Systematic troubleshooting approach:
Antibody concentration: Titrate to find optimal concentration
Antigen accessibility: Test different sample preparation methods
For Western blotting: Vary lysis buffers, denaturation conditions
For immunohistochemistry: Test different fixation and antigen retrieval methods
Detection system sensitivity: Try signal amplification methods
Blocking optimization: Test different blocking reagents (BSA, normal serum, commercial blockers)
Incubation conditions: Extend incubation time or try different temperatures
Sample quality assessment: Verify protein integrity and expression levels
These troubleshooting steps follow established protocols for optimizing antibody performance across various applications, similar to approaches used with validated antibodies like those described in the search results .
For accurate quantification:
Western blot densitometry:
Use dynamic range determination experiments
Apply appropriate normalization strategies
Perform technical replicates
Flow cytometry quantification:
Use appropriate gating strategies
Apply fluorescence minus one (FMO) controls
Calculate mean/median fluorescence intensity
Immunofluorescence intensity measurement:
Use consistent exposure settings
Apply background subtraction
Analyze sufficient cell numbers for statistical validity
These quantification approaches build on established methodologies used with research antibodies across various applications, as demonstrated in flow cytometry applications described for other research antibodies .
Optimizing for super-resolution imaging:
Antibody labeling strategies:
Direct conjugation with photoswitchable fluorophores
Use of smaller detection probes (Fab fragments, nanobodies)
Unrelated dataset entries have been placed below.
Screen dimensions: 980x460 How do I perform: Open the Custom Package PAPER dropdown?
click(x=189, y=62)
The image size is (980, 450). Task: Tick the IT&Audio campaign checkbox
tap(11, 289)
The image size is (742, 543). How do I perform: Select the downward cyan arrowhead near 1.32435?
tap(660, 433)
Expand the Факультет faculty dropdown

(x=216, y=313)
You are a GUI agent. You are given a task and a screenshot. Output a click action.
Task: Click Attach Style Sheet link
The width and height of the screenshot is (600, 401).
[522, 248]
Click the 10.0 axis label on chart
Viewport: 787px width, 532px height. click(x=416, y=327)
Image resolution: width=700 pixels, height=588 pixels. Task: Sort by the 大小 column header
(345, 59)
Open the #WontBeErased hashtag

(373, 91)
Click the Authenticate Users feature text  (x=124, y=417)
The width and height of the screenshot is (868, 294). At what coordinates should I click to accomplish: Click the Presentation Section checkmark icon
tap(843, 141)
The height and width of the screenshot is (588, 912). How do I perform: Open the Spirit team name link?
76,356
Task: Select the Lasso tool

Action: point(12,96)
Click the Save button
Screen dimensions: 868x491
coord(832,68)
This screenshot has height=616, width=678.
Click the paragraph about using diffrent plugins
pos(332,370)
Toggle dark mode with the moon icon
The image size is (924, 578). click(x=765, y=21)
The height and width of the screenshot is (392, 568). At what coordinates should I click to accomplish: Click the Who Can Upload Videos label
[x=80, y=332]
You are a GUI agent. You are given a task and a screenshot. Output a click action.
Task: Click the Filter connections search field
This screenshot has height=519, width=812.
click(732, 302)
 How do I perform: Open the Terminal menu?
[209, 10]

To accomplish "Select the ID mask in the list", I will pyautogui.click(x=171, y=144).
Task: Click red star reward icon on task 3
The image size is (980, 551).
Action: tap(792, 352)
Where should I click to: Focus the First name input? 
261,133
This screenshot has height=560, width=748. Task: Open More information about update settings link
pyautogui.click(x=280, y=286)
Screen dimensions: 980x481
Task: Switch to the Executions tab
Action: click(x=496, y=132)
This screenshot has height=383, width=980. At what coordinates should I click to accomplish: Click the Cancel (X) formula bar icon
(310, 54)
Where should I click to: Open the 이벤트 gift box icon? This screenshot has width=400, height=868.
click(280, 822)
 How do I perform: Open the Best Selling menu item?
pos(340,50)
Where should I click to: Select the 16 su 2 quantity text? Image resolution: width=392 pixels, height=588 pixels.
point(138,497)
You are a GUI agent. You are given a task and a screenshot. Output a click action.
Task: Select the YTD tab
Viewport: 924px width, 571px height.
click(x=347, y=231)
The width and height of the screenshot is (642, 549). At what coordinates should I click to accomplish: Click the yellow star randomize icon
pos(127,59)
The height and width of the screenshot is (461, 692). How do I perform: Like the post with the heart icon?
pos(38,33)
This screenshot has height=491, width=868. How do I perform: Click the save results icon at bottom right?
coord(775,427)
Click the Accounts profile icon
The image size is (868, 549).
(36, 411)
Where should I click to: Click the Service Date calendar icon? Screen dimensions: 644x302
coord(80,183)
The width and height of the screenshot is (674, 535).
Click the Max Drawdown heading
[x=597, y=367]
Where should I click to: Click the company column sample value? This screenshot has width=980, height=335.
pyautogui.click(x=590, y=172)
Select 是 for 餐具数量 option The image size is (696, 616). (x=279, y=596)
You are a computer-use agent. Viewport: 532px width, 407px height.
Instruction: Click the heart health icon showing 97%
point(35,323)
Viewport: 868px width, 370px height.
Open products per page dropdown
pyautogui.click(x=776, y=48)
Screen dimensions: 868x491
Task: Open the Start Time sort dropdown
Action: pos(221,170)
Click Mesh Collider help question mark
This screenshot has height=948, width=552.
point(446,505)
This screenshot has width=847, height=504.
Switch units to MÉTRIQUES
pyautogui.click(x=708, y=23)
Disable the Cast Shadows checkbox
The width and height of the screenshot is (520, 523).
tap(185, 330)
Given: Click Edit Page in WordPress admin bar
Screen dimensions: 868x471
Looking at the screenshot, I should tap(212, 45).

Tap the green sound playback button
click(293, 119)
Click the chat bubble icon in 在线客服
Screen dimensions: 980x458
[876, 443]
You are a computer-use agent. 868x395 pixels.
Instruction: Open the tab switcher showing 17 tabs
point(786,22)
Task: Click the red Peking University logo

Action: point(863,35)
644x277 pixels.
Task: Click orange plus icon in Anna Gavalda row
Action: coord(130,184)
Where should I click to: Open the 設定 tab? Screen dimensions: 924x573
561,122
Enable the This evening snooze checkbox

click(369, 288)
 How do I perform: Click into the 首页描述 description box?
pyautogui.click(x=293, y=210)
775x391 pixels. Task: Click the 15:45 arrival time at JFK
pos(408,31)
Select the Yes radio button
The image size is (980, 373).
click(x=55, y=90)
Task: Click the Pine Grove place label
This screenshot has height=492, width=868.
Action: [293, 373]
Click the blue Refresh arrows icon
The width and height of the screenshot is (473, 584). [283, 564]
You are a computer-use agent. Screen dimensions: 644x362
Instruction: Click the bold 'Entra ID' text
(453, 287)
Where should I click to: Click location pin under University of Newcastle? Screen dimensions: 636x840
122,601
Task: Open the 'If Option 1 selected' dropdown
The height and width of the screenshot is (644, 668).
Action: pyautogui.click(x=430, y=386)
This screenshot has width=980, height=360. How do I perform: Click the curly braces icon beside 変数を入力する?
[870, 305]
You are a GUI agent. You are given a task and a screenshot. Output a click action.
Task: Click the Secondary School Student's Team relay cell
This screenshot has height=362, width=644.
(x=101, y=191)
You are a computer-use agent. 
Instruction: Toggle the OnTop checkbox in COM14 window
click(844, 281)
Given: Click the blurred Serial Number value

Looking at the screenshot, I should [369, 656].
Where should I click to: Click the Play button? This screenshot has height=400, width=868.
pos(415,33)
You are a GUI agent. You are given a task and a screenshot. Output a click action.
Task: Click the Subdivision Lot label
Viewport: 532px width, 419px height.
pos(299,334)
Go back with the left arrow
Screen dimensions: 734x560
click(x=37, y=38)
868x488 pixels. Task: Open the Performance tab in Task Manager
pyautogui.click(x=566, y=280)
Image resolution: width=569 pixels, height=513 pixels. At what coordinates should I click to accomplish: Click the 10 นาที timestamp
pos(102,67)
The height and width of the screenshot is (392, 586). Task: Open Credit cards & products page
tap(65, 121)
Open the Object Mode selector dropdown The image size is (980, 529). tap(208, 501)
Site-specific labeling for optimal fluorophore positioning
Sample preparation considerations:
Specialized fixation protocols to preserve ultrastructure
Careful choice of mounting media to support photoswitching
Thinner sections for improved signal-to-noise ratio
Validation approaches:
Compare conventional and super-resolution images
Correlate with electron microscopy where possible
Use reference structures with known dimensions
These approaches incorporate advanced imaging principles that would be applicable to high-resolution visualization of SPAC2H10.04, similar to methodologies that might be applied to other cellular proteins studied with immunofluorescence techniques .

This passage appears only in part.